Indispensable: When Leaders Really Matter by Gautam Mukunda

Indispensable: When Leaders Really Matter by Gautam Mukunda

Author:Gautam Mukunda [Mukunda, Gautam]
Language: eng
Format: mobi, epub
Publisher: Harvard Business Review Press
Published: 2012-08-13T14:00:00+00:00


Chapter Eight

BEYOND POLITICS

The Royal Navy, Business, and Non-Normal Science

THIS CHAPTER EXAMINES four leaders in three very different areas to see if Leader Filtration Theory holds outside of politics. The first is a legendary British admiral, the second and third are CEOs, and the fourth was a gifted surgeon and cancer researcher. Each existed in an environment in which filtration processes attempted to stop him from making an impact, and each found a way to bypass those processes and become an Unfiltered leader. Jackie Fisher transformed the Royal Navy just in time to fight World War I; Albert Dunlap destroyed Sunbeam; Jamie Dimon saved JPMorgan Chase; and Judah Folkman revolutionized our understanding of cancer.
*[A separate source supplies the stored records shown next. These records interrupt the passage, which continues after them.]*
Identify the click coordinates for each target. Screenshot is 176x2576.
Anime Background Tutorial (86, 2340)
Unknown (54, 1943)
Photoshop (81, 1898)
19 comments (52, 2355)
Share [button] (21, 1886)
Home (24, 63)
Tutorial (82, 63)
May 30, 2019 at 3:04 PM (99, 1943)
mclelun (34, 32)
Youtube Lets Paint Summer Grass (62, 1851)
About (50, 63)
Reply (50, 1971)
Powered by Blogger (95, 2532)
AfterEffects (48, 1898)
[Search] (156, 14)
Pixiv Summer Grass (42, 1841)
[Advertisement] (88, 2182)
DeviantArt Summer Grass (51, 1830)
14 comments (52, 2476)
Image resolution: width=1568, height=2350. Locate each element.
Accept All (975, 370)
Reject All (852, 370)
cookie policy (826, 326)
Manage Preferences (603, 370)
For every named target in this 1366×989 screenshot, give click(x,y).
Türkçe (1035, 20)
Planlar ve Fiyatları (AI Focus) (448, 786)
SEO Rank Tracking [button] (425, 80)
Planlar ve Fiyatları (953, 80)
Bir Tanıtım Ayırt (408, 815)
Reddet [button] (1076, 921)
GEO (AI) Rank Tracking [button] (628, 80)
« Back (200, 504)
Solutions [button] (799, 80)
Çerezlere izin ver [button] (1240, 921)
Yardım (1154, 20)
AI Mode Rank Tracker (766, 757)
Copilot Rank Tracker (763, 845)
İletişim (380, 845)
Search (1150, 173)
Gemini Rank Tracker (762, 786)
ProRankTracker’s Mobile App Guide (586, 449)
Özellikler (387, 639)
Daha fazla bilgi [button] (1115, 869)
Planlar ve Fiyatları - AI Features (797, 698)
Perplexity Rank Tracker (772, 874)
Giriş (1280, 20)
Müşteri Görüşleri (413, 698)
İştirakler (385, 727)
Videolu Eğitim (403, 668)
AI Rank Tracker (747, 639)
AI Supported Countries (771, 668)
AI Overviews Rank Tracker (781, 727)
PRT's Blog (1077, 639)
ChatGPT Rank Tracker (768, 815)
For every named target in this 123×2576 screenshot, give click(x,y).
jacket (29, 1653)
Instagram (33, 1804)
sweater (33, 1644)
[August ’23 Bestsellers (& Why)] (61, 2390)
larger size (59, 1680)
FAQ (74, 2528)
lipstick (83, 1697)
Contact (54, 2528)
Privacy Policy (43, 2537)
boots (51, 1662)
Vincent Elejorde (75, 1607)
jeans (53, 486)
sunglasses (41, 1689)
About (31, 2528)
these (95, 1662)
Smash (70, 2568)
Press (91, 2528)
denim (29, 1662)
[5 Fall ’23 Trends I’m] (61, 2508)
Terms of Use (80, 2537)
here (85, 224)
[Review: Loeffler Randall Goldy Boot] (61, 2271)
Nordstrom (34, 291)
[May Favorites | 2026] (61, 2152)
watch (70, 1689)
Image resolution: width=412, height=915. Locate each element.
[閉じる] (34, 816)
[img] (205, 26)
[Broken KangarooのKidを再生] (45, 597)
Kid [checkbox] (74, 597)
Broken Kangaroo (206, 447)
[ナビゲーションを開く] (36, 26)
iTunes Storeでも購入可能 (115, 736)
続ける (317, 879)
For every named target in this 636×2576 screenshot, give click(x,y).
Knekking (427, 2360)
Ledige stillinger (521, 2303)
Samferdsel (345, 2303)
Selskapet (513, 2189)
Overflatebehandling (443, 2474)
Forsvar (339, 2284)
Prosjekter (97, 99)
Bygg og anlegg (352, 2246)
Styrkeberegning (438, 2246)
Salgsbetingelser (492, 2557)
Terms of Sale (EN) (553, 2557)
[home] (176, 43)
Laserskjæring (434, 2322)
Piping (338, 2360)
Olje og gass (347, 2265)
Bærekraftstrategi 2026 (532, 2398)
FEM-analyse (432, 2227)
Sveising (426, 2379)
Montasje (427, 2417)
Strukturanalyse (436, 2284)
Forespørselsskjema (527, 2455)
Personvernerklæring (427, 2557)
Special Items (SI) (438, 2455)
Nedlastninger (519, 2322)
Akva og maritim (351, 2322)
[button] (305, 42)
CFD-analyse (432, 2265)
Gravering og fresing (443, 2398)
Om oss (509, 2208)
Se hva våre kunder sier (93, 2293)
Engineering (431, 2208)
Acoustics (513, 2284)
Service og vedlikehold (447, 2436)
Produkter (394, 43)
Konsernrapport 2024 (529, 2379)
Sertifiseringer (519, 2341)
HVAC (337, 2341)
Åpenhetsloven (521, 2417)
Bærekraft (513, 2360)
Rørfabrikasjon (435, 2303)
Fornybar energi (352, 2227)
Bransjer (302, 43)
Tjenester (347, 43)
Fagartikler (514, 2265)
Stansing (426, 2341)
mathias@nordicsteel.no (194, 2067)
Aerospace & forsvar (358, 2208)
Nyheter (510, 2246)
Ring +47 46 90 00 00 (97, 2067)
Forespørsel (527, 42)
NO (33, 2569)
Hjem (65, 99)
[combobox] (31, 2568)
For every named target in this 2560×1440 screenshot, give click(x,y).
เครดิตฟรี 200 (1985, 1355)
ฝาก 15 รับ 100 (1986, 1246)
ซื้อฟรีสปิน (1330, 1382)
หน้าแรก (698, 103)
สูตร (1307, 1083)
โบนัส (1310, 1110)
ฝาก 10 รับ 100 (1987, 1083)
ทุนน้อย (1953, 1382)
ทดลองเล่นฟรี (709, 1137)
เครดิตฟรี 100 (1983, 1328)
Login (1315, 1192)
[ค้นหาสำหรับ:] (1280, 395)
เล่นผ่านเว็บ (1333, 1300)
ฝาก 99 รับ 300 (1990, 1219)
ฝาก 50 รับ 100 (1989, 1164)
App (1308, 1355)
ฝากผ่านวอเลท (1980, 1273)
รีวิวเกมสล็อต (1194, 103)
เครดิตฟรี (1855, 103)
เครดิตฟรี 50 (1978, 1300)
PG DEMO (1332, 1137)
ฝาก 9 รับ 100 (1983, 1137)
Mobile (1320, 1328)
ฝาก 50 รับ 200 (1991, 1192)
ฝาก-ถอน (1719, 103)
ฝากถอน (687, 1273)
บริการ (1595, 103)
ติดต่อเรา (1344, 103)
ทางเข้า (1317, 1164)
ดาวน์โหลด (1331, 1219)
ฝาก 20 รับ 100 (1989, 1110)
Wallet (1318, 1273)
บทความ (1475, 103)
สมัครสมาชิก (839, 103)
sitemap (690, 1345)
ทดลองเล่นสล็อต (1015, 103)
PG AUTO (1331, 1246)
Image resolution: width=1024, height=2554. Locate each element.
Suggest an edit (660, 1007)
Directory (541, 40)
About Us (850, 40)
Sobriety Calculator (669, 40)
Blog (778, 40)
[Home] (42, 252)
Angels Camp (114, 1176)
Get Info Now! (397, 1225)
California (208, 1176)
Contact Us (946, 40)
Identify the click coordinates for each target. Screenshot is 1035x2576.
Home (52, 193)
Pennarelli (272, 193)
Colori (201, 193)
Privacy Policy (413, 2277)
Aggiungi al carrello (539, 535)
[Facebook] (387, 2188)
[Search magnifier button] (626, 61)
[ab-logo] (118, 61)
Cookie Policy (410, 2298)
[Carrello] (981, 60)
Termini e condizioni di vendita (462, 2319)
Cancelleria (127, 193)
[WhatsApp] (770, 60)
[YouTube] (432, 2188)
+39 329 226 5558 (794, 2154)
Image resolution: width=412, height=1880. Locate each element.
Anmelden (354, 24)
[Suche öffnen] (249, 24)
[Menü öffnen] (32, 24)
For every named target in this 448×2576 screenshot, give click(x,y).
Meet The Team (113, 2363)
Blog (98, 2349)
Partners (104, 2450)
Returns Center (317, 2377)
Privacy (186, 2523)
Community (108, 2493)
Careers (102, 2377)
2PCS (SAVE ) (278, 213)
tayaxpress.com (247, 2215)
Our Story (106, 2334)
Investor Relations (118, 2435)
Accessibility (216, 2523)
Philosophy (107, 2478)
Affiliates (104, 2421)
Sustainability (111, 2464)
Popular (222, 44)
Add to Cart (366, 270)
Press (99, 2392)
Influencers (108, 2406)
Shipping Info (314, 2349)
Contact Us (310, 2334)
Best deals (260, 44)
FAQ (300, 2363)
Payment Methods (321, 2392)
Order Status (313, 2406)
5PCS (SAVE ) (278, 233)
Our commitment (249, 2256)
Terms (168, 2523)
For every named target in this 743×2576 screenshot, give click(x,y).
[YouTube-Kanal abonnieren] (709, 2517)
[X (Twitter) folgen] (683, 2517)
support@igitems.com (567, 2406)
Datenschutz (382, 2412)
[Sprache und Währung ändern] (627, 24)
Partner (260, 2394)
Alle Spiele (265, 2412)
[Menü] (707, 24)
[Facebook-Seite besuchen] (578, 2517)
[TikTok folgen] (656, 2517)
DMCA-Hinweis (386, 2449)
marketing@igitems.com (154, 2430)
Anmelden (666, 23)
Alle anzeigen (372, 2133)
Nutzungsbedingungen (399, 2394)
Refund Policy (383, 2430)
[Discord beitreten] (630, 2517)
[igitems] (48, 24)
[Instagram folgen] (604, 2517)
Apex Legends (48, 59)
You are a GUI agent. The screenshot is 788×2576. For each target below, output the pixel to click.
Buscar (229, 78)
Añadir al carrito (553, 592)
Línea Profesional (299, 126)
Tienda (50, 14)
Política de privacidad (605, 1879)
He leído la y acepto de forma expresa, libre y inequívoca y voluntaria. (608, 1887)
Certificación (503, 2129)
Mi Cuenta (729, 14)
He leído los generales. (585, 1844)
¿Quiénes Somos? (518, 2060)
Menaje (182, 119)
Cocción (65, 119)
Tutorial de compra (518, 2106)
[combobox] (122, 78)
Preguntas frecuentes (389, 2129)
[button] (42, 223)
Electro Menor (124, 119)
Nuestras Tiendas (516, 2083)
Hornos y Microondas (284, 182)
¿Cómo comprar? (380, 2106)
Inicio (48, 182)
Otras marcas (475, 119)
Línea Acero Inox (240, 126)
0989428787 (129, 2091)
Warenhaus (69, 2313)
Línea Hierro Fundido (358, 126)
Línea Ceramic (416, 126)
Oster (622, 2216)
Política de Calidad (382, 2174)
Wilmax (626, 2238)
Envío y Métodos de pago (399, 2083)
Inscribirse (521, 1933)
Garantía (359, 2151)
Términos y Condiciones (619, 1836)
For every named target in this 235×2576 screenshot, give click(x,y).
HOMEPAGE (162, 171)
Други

The Admiral: Sir Jacky Fisher and the Royal Navy

Modern militaries are bureaucracies with strict hierarchies of rank and clear processes to choose commanders. How could any military leader bypass them? In democracies, civilian political leaders often have the power to intervene in military operations and pick a new military commander, but such intervention is rare. When it happens, however, the new commander may be someone who would never have been promoted through normal means. Civilians, as outsiders, can never know as much about candidates for military leadership as other officers do. This suggests that civilian intervention in promotion processes to elevate officers who would otherwise have been blocked from power could allow an Unfiltered Extreme leader to bypass the filtration process.1

Not all civilian interventions bypass filtration. When World War I began, for example, Churchill, then First Lord of the Admiralty, forced Admiral Sir George Callaghan, then commander-in-chief of the British Grand Fleet, into retirement so that Sir John Jellicoe would take the position. Jellicoe was hardly Unfiltered—in fact he was widely considered the finest officer in the Royal Navy and expected to one day replace Callaghan. Churchill simply accelerated the time line. Civilian intervention produces an Unfiltered commander only when the civilians choose someone who would not otherwise have gained command.2

Sir John Arbuthnot “Jacky” Fisher, first Baron Fisher of Kilverstone, who twice served as First Sea Lord (the highest ranking officer) of the Royal Navy, may be the most renowned admiral never to win a battle. Fisher is most famous for building the HMS Dreadnought, the first all-big-gun battleship. The Dreadnought, which gave its name to all ships of similar design, revolutionized naval warfare. Fisher, however, did not become First Sea Lord through normal processes. Instead British politicians promoted him because of their belief that only Fisher could produce the cuts in naval budgets that they wanted. By choosing him they brought to power a man who forever transformed war at sea.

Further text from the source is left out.